Sat, 02 August 2008 Debt mutes the horn of plenty
THE combination of rising interest rates and the global credit crunch has pushed the economy to the brink of recession. Consumers have reined in their spending and borrowing, while businesses are finding it hard to get the finance they need to proceed with investment projects. Consumer and business confidence has been falling for months along with the partial indicators of demand, such as retail sales and housing finance approvals.
The Reserve Bank has been cautiously pointing to the signs of slowing demand since March. What has changed views over the past week is the speed with which conditions appear to be deteriorating.
The National Australia Bank's business survey had profits, sales and employment at record levels in January. The survey it released last week showed businesses expect a recession over the next 12 months.
Business borrowing was booming at an annual growth rate of 25 per cent between July and January. Over the past three months, it has been rising at an annual rate of only 3.6per cent.
"The speed with which the economy has turned around is sharper than you've seen in the soft landings of the mid-1990s and early this decade. It is more akin to the end of the '80s, heading into the last recession," says ABN AMRO chief economist Kieran Davies.
He attributes the speed of the downturn to the "tightening in financial conditions". This includes not only the official and unofficial increases in rates, but also the toughening of lending standards by the banks.
This is hitting households as well as businesses. Home buyers can still get a mortgage, but not if they've got only a 10 per cent deposit, as was the case until early this year. In the second half of last year, the banks were welcoming new big business customers with open arms, as companies found they could no longer tap world financial markets with their own bond or commercial paper issues. But then the banks got scared.
They have to set aside twice as much capital for business loans as for mortgages. The banks are trying to conserve as much of their capital as they can because of a fear that over the next year or two they may face large write-offs. "We keep hearing anecdotes of good businesses with good projects that are finding it difficult to get finance," Davies says.
Tumbling share markets have made it hard for companies to access capital there, while they have also contributed to the loss of consumer confidence.

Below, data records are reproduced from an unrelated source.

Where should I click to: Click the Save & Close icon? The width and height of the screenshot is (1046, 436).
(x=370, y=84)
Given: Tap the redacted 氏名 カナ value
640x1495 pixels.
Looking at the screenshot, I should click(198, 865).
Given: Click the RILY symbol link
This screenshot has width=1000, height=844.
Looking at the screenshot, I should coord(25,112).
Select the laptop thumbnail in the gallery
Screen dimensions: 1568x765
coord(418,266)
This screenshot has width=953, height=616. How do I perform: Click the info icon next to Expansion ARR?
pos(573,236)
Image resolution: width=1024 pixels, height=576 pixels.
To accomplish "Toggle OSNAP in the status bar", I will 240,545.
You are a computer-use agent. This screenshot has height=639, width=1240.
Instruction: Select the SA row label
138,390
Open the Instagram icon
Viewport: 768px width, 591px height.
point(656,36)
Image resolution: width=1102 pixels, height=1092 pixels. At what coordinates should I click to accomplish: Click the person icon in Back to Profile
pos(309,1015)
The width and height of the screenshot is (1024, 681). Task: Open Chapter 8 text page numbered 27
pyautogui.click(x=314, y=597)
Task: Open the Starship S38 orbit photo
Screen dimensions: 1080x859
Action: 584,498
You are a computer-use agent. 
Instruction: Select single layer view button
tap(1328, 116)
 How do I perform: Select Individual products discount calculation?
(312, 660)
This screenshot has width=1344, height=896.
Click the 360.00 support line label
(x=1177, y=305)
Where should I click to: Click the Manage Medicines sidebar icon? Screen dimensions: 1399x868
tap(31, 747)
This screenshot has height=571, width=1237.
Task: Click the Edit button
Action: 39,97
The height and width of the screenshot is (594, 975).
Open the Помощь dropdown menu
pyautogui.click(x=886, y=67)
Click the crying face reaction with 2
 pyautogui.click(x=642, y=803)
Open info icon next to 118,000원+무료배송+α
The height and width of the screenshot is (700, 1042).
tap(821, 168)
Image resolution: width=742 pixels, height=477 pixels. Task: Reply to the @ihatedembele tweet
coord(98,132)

ANZ Bank's chief economist Saul Eslake notes that the Reserve Bank was planning for a sharp fall in consumer demand. In the second half of last year it was growing at a rate of close to 6 per cent: "Reading between the lines of the Reserve Bank's forecasts, it expected that to slow to something well under 2 per cent in 2008. That is a very abrupt slowdown in domestic spending."
Eslake says there are still some positive factors that could change the outlook in the second half of this year.
The tax cuts, which were more generous than any handed out by the previous government, are just starting to filter through into household hands. The petrol price, which contributed to the collapse of retail sales in June, is falling. And the benefits of the new contracts for iron ore and coal are just beginning to flow through.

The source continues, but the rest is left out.